Since then, Lou has been “writing constantly”, and bonding with the band, making sure that they took adequate time to get to know each other and form the sort of solid friendships that one day will become rock folklore. They’ve also managed to cram 140 shows in between the wild nights out in cities and university towns up and down the UK, and most recently, a triumphant performance at London’s 100 Club.

Riding high off the success of their debut single Anything Goes, and with a growing reputation as being a compelling live act, the band are putting the finishing touches to their album this month, with a February release date set firmly in their sights. “I know it sounds like a cliche but we are definitely trying to do something sophisticated within the confines of rock n roll. Hopefully people will find it more exciting as we go along,” he says adding that the band was listening to Jon Hopkins on the tour bus, not Van Halen.

The Hoodlums’ frontman’s roots lie in Southend-on-Sea, home to fellow rockers These New Puritans and The Horrors. In fact, Lou and The Horrors’ keyboardist Rhys ‘Spider’ Webb got their first taste of the rock n roll lifestyle when they were both in the same band at school.

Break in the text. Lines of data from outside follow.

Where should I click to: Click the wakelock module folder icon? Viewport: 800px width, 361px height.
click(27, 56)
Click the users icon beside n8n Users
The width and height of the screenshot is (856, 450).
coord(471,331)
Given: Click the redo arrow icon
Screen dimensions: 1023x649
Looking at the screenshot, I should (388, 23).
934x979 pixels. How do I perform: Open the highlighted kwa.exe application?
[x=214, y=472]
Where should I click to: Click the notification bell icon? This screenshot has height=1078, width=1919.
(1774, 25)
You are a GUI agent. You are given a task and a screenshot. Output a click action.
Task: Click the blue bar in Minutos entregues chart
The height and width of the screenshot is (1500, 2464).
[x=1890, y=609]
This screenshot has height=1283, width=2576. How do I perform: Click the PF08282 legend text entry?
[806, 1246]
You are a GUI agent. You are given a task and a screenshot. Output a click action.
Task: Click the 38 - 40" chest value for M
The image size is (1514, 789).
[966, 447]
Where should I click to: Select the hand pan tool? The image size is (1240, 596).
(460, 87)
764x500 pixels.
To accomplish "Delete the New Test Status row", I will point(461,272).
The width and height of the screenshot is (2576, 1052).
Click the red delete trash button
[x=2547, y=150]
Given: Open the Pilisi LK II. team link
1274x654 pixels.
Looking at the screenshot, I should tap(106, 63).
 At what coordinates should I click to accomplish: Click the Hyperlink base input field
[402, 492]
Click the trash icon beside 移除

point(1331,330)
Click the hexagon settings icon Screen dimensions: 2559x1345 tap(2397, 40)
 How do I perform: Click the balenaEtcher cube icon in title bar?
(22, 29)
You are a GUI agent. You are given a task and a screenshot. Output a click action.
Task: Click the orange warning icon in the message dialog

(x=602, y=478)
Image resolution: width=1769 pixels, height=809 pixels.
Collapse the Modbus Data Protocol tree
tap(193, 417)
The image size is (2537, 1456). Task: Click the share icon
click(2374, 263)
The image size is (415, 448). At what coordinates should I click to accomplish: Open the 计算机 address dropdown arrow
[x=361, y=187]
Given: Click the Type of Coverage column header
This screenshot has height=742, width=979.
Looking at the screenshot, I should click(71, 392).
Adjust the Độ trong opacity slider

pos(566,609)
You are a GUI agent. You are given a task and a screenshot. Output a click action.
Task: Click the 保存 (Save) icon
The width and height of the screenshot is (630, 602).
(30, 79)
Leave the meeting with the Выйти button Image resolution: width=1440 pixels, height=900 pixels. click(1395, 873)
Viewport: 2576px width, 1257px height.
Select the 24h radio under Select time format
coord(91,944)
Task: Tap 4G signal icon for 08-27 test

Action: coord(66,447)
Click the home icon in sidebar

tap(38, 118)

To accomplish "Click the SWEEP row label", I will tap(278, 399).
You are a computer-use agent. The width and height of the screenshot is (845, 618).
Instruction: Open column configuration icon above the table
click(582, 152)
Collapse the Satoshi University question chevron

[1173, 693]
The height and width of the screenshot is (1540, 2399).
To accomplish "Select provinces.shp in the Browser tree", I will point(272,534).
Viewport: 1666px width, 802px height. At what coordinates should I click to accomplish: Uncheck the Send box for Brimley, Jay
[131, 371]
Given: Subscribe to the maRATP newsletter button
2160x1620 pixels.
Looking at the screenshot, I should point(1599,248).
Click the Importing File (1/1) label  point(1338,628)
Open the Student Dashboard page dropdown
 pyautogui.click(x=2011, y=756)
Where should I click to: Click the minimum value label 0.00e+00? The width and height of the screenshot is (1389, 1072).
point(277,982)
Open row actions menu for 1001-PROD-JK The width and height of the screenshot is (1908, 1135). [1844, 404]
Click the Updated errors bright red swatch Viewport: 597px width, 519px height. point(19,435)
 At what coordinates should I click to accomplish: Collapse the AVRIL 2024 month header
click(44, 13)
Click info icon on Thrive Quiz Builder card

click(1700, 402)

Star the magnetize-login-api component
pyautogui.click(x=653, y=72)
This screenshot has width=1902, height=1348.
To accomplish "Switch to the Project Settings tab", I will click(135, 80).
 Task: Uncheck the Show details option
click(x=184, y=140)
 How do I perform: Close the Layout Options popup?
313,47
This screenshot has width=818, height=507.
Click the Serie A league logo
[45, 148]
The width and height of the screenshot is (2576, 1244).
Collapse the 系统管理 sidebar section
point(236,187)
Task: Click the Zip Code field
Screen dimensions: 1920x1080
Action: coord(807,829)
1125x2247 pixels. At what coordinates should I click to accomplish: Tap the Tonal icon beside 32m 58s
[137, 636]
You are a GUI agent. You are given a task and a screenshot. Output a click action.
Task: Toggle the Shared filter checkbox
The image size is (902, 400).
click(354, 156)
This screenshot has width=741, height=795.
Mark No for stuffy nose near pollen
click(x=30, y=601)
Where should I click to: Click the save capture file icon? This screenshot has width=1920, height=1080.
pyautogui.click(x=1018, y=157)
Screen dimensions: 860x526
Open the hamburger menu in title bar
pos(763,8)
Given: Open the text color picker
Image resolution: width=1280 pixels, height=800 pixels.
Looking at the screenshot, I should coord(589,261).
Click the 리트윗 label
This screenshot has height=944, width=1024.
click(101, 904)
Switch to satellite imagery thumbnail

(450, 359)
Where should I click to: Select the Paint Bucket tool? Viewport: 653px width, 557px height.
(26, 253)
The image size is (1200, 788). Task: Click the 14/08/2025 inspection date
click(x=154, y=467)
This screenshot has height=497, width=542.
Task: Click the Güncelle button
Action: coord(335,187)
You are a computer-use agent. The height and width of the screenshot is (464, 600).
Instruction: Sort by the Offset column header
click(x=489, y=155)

The Southend of then had no Junk Club, the now defunct clubnight that saw legions of teens actually leave London for a good ol’ fashioned, gothed up night out – which he thinks might be why the last decade saw the seaside town suddenly cough up a rich seam of young creative talent.

“When we were playing music together years and years ago, it wasn’t like that. There was an undercurrent of Mod revivalism, but there really wasn’t a party scene, and I think we were all frustrated with that and did something about it.

“I can’t honestly say that other than writing songs and playing in bands I was a main protagonist of that, but I enjoy it now and I enjoyed it in my 20s, but I was more of a sit at home and write lyrics, a more introverted type of guy.” He also found himself levitating towards jazz acts when he was younger, finding their ability to improvise impressive. “It gave me the chance to learn how to be the principle musician in a live unit, and concentrate on performance stuff, and just pretend to be Freddie Mercury.”

Lou concedes that the get up and go/DIY mentality of the town’s creative hub has rubbed off on him. “We run our own label now, and still DJ. I guess seeing some of those people come through gave us hope,” he laughs.

Hoodlums A chat with Lou Vainglorious, Hoodlums charismatic frontman

The notion to remain independent wasn’t just down to creative motives, but financial ones, too. “We made the decision two years ago that we didn’t want to go through the route of getting someone to invest money in us before we had turned in to what we were going to be. The idea was to keep it really natural, put out what we want to put out, basically.

“We looked at the numbers and thought we might as well do it ourselves, there really is no reason to just give it away and have to pander. There are lots of great labels out there, but right now we’re at point one with the first release and it’s kind of nice to be in charge of how we look and how we sound and what we put out.”

They also like to look at fans buying their music with a sense of heartfelt pride. “When we were kids it’d be like last chance saloon, putting your own records out, but now everyone’s doing it, and to good effect. It’s nice seeing people picking up the vinyl and holding it like a little baby.”